Discussão mira descarbonizar a navegação sem travar a competitividade do Brasil
O debate acontece enquanto o Brasil participa das discussões na Organização Marítima Internacional (IMO) sobre a descarbonização do setor.
Representantes da indústria apontaram que cerca de 96% das mercadorias exportadas pelo país, em toneladas, usam o modal marítimo.
Ministro José Múcio e Marinha citam biocombustíveis e importância do transporte marítimo
O ministro da Defesa, José Múcio Monteiro Filho, disse que o evento trata de descarbonização de combustíveis marítimos com biocombustíveis junto ao combustível fóssil.
O comandante da Marinha, Almirante de Esquadra Marcos Sampaio Olsen, afirmou que 97% das trocas comerciais do Brasil acontecem por via marítima.

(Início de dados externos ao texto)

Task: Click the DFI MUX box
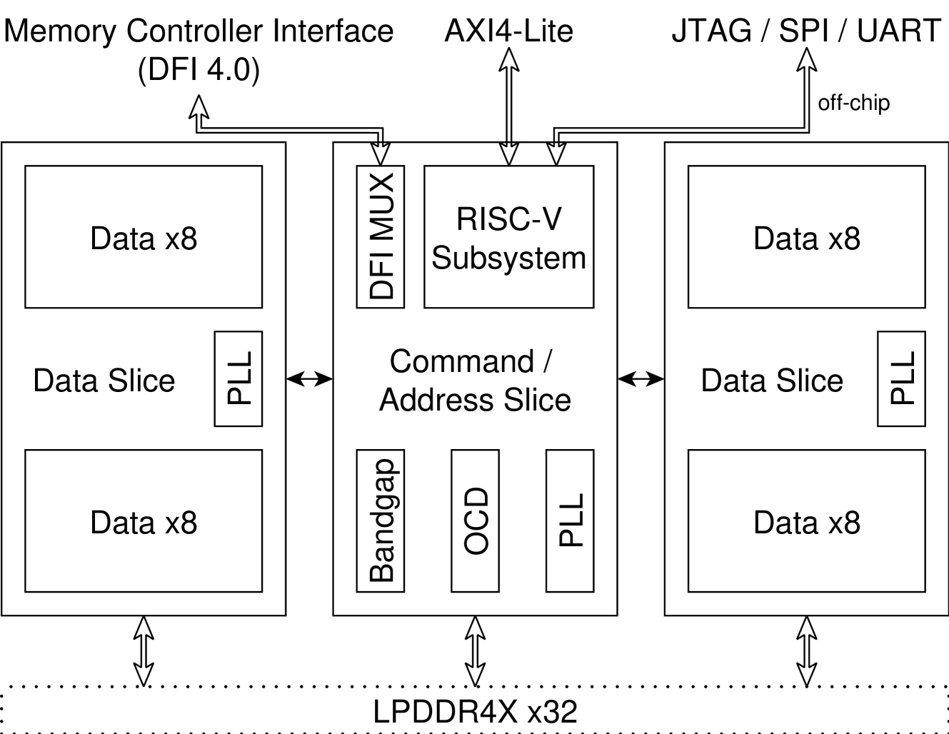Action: tap(381, 236)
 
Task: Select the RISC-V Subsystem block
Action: tap(508, 237)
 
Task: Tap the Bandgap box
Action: tap(381, 521)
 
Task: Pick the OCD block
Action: tap(475, 521)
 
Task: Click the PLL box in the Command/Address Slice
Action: tap(570, 521)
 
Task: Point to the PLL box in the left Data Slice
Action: tap(238, 378)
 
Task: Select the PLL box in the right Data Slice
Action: tap(901, 378)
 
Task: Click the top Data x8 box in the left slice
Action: tap(144, 237)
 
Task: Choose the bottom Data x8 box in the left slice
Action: tap(144, 521)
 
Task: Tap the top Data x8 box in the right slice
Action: tap(806, 237)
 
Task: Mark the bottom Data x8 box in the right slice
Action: tap(806, 521)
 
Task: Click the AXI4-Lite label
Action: tap(508, 31)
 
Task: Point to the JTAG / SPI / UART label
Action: tap(806, 31)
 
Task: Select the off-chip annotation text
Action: tap(853, 103)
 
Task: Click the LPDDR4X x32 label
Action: tap(475, 712)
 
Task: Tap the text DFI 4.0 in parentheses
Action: tap(199, 70)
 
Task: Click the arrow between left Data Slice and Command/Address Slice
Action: tap(309, 379)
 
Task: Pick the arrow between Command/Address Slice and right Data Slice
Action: tap(641, 379)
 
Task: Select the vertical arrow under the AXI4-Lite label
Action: tap(508, 107)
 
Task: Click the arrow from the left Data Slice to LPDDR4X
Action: tap(144, 650)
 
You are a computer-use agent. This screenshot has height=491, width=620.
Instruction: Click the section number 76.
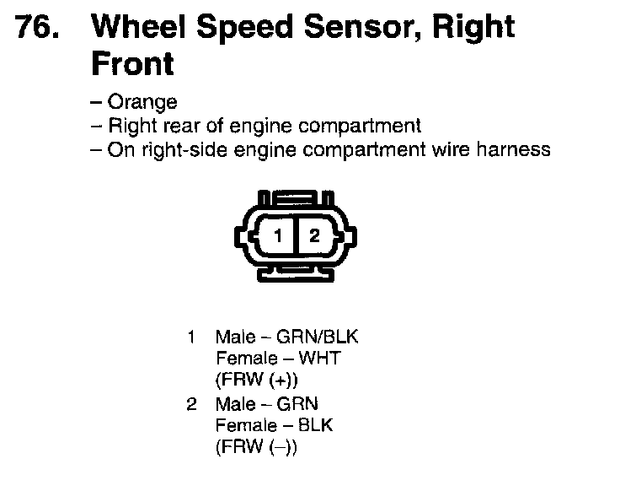pos(37,28)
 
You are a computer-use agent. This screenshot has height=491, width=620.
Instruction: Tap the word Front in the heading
pos(132,63)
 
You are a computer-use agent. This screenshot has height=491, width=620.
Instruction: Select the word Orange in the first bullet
pos(143,102)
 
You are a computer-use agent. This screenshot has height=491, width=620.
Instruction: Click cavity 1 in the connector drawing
pos(279,236)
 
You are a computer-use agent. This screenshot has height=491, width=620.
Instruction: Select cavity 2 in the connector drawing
pos(314,236)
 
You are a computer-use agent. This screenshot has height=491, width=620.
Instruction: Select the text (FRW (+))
pos(257,379)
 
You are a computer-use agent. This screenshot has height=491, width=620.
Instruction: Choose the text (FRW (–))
pos(257,446)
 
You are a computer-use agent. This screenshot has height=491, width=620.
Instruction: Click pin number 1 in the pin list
pos(191,337)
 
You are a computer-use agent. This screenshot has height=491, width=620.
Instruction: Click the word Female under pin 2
pos(243,424)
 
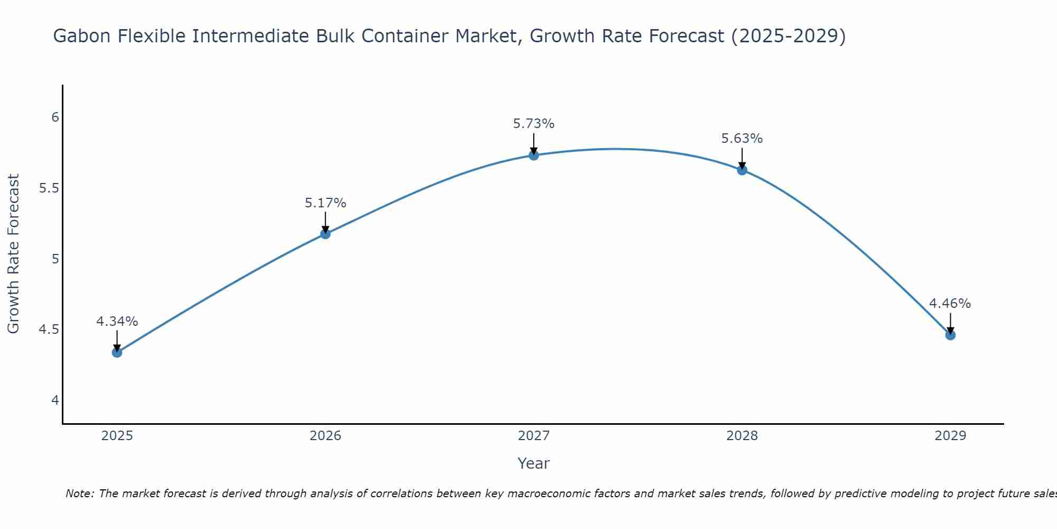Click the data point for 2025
(x=117, y=352)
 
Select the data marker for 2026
(x=326, y=234)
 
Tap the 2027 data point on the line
(x=534, y=155)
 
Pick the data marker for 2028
(x=742, y=170)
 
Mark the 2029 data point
(x=950, y=335)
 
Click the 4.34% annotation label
(x=117, y=322)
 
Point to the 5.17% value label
(x=326, y=203)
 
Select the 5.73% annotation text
(x=534, y=124)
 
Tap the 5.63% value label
(x=742, y=139)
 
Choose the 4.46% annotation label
(x=950, y=304)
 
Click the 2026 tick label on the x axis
(x=326, y=436)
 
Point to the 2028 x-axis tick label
(x=742, y=436)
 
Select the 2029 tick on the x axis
(x=950, y=436)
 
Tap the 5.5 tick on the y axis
(x=49, y=188)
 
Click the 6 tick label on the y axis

Também houve painel sobre etanol e sobre impacto das novas regras internacionais na competitividade da indústria brasileira.
Etanol entra no debate e regras da IMO focam mecanismos econômicos
Durante o painel “Etanol como combustível na descarbonização da navegação – visão dos produtores”, representantes defenderam a expansão dos biocombustíveis para reduzir emissões e ampliar a competitividade do Brasil.
Na segunda discussão, especialistas destacaram a necessidade de combinar redução de emissões com eficiência energética e mecanismos internacionais que não prejudiquem países exportadores, com destaque para as negociações na IMO.